We wake up in Invercargill at 5:30 am to finish packing and eat a quick breakfast. Our ferry out of Bluff isn’t until 9:30, but we are hoping we can squeeze in a little time to photograph the tui birds that are hanging out at the B&B’s feeders. We are headed to Stewart Island, New Zealand’s “third island,” where we hear that there are far more birds than people. Sounds like our kind of place!
Stewart Island is definitely off the beaten track, and the majority of people who travel there are either birders there to spot the plentiful birds or backpackers there to hike one of New Zealand’s most remote Great Walks, the Rakiura Track, a 3-day, 32-kilometer loop (39 km including the road portions) that circles the northeast corner of the island.
There is also a much longer trail on Stewart Island called the North West Circuit where you can hike around the entire island. Even if we had the extra week to spare, we aren’t sure this is how we would choose to spend it. Apparently the trails on the North West Circuit are not maintained, and it is petty much a guarantee that you will be walking in mud up to your knees for days on end!
The ferry ride from Bluff to the port town of Oban (population 400) is only an hour, but the waters of the Foveaux Strait between the mainland and the island are notoriously rough. Our Captain tells us that the swells aren’t too bad today, but we are both grateful when the boat finally pulls into the small harbor at Halfmoon Bay signaling that the long roller coaster ride is finally over.
We gather our packs from baggage claim and head into town in search of the DOC Office to pick up our Rakiura Track hut tickets. Oban is teeny-tiny, so nothing is hard to find. We are there in a matter of minutes.
We have hut reservations for both nights out on the trail, but we will be camping at the Stewart Island Backpackers in Oban for one night after we finish the hike so we have our tent with us. The Backpackers is kind enough to allow us to leave our tent in their storage since we won’t be needing it for now. Errands complete, we stop at a cute little cafe to grab a cup of coffee as we eye the weather. It is currently quite gray with a steady drizzle. We’re not in a hurry to hit the trail.
When the rain finally lets up, we throw on the rain gear and get going. We start off with a pleasant 1.5 hour walk along the island’s main road before joining the official trail at Lee Bay. We pass lots of signs warning drivers to watch for kiwi but we don’t see any of the nocturnal birds wandering about this afternoon. We do spot a very random phone on the side of the road. Weird.
When we reach Lee Bay, we stop for a quick lunch at the scenic ocean overlook and then pick up the trail proper. Here we walk through the Anchor Stone (Te Puka in Maori), a giant chain link symbolizing the spiritual connection of Stewart Island to the mainland and the official start of this Great Walk.
From here, we have 8.1 kilometers to Port William Hut. The trail alternates between the bush and the coast. The rain forest is quite dense on Stewart Island, but it opens up every now and then giving us nice views, especially when we cross the long bridge at Little River.

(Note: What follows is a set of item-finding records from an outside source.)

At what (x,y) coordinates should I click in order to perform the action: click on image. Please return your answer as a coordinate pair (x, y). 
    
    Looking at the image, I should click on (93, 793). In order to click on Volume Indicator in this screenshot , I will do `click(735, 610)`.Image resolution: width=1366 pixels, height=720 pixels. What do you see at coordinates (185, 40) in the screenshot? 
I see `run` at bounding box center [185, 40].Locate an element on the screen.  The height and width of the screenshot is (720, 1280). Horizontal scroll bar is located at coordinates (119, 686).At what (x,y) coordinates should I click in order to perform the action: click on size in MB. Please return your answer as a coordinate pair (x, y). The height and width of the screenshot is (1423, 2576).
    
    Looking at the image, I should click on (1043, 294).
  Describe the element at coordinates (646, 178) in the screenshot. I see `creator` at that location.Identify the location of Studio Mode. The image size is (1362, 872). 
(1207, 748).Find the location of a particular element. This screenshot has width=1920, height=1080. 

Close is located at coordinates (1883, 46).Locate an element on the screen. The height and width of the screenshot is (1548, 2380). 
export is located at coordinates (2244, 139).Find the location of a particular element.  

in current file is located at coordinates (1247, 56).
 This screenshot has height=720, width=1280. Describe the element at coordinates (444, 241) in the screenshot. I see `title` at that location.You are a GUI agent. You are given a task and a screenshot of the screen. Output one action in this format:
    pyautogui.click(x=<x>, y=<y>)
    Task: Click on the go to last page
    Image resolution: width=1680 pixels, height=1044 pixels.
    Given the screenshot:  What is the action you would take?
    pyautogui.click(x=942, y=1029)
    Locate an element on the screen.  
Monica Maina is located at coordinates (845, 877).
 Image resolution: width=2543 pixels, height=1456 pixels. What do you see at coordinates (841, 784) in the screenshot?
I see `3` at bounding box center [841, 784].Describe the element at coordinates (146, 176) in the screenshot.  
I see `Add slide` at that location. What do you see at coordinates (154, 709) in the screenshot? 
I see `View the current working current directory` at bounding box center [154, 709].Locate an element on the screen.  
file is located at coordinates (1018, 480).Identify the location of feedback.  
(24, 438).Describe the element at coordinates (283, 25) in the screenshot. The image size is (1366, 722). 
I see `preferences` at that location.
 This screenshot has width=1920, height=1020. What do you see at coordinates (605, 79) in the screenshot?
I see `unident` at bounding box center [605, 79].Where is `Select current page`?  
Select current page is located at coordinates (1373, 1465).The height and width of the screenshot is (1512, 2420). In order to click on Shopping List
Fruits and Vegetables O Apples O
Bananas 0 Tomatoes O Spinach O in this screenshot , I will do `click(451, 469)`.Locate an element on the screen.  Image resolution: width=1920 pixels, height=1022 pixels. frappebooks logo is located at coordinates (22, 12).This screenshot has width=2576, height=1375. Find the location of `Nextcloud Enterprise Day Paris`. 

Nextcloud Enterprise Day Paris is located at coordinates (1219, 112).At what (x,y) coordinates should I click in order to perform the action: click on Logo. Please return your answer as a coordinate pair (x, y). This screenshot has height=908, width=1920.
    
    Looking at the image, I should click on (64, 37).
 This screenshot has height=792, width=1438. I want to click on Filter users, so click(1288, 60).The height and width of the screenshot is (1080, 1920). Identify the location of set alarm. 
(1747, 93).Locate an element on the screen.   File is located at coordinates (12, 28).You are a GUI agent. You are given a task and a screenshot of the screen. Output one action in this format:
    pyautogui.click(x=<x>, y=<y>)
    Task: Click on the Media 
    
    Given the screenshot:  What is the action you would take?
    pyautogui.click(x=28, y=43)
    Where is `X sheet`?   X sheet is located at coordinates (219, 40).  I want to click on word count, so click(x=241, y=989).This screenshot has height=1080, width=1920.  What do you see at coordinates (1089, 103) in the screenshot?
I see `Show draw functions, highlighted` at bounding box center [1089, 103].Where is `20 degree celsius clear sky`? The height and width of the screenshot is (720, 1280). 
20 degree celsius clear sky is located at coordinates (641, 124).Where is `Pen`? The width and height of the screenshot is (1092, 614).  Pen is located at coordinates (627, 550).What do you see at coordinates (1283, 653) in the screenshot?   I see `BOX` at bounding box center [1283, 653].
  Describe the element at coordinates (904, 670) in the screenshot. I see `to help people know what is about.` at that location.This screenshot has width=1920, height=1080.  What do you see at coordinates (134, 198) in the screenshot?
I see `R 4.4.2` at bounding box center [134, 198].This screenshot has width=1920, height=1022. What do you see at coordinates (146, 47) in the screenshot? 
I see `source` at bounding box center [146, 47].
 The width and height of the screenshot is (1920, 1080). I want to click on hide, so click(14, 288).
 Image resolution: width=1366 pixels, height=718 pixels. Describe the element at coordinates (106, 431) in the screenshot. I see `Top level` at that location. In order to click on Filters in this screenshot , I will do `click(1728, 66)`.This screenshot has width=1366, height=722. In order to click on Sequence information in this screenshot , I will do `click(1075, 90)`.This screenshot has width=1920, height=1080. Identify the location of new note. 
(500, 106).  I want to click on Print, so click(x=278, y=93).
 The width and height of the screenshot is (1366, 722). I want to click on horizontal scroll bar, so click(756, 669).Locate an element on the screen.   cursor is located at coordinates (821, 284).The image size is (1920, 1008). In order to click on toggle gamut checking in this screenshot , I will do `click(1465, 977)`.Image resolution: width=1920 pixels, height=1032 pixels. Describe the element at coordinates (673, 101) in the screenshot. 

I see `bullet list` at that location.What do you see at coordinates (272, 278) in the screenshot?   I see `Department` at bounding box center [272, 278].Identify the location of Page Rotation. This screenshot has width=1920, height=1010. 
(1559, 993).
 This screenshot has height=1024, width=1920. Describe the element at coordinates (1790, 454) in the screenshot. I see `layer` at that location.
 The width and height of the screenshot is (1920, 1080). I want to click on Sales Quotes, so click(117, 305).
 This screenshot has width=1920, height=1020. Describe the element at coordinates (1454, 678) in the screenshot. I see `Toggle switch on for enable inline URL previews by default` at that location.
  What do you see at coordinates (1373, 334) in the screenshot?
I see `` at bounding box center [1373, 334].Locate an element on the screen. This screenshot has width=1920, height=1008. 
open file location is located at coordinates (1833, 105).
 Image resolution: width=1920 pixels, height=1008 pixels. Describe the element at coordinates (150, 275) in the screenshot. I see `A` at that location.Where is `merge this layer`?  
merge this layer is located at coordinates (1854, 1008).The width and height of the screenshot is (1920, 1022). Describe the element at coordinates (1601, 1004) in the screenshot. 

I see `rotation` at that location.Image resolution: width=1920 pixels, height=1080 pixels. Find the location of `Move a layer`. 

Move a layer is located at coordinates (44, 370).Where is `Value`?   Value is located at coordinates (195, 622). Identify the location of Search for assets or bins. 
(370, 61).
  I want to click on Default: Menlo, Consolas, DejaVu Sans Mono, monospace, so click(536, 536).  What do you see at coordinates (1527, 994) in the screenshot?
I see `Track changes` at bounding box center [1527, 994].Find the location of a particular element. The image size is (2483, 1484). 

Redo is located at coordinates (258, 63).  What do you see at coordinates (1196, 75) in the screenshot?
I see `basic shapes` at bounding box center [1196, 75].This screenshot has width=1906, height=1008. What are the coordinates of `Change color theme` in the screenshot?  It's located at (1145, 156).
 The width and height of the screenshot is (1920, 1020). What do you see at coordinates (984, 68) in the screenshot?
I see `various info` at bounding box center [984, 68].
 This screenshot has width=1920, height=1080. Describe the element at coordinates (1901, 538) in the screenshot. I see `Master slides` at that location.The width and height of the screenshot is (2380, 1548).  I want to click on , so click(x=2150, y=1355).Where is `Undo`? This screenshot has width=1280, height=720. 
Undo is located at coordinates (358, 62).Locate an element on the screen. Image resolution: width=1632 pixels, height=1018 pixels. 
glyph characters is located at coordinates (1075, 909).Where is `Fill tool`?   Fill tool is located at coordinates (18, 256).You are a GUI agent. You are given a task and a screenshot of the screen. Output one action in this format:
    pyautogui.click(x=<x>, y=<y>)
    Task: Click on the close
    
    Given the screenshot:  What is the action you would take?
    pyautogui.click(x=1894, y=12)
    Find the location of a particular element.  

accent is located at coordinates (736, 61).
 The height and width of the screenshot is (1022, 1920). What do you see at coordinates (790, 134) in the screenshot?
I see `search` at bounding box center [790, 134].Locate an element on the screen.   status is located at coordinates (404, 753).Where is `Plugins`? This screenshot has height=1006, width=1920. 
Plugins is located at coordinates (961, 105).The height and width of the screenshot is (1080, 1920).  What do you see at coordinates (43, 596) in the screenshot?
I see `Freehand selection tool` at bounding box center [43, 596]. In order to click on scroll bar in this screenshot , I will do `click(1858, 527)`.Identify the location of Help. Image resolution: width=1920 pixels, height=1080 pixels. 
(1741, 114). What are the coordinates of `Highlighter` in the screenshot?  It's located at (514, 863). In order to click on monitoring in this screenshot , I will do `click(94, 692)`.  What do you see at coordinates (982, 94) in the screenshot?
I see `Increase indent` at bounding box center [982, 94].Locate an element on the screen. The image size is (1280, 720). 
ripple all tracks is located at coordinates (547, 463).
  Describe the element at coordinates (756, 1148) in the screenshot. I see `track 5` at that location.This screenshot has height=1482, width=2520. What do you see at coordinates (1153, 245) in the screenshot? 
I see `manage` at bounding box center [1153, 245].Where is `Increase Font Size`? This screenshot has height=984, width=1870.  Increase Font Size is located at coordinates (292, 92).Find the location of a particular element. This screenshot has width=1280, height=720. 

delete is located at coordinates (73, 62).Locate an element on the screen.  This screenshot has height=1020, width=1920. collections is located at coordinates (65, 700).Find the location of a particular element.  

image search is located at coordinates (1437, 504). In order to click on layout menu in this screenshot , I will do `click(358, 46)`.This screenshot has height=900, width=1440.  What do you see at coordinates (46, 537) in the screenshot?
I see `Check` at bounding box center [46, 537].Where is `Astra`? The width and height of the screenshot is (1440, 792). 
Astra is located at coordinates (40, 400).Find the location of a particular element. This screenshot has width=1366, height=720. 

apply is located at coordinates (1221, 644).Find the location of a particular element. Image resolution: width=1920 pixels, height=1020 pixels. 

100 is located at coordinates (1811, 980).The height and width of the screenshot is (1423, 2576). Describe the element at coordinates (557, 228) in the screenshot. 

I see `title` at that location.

The trail takes us to the ruins of an old sawmill, where there are lots of old rusty objects scattered about. These are remnants of early attempts to create industry on the island, and the big ol’ rusting steam boiler is the most impressive.
According to Lonely Planet, the sawmill began operating in 1913 to log and extract rimu, one of the indigenous trees growing in the interior of the island. A second mill was built at Maori Beach along with a network of tramways to help move the harvested timber to the coast where it could be exported. Living conditions on the island were so tough that it was hard to get families to stay , despite the offers for free land, and the settlements and mills were later abandoned.
From there, the trail takes us out to the beach at the Maori campsite. It doesn’t look like there are any campers today, which is probably for the best. The wind has really picked up, and we put on our sunglasses and buffs to cover our faces and eyes from the blowing sand as we hike down the beach. Our cameras are getting a beating, too, so we pull out our PeakDesign shells to protect them from the sand and mist.
From there, it’s another 4 kilometers to the Port William Hut, most of which is back in the rainforest before a final stretch on the beach right before reaching the hut.
There are very few birds in the bush today, but we do spy a rat crawling around at one point! We also see a cooperative Oystercatcher on the beach who sits nicely while we take his/her photo.
We finally arrive at Port William Hut at 6 pm and get the last two bunks in separate rooms once again. Such is the fate of the slow hiker. We have dinner in the common room and read and journal until it’s time for bed. Good night!
Day 1 Trail Logistics
Start Point: Oban
End Point: Port William Hut
Distance: 13 km
Walking Time: 4-5 hours
Date on Trail: 01 January 2017
Best Done: It is possible to tramp the Rakiura Track throughout the entire year.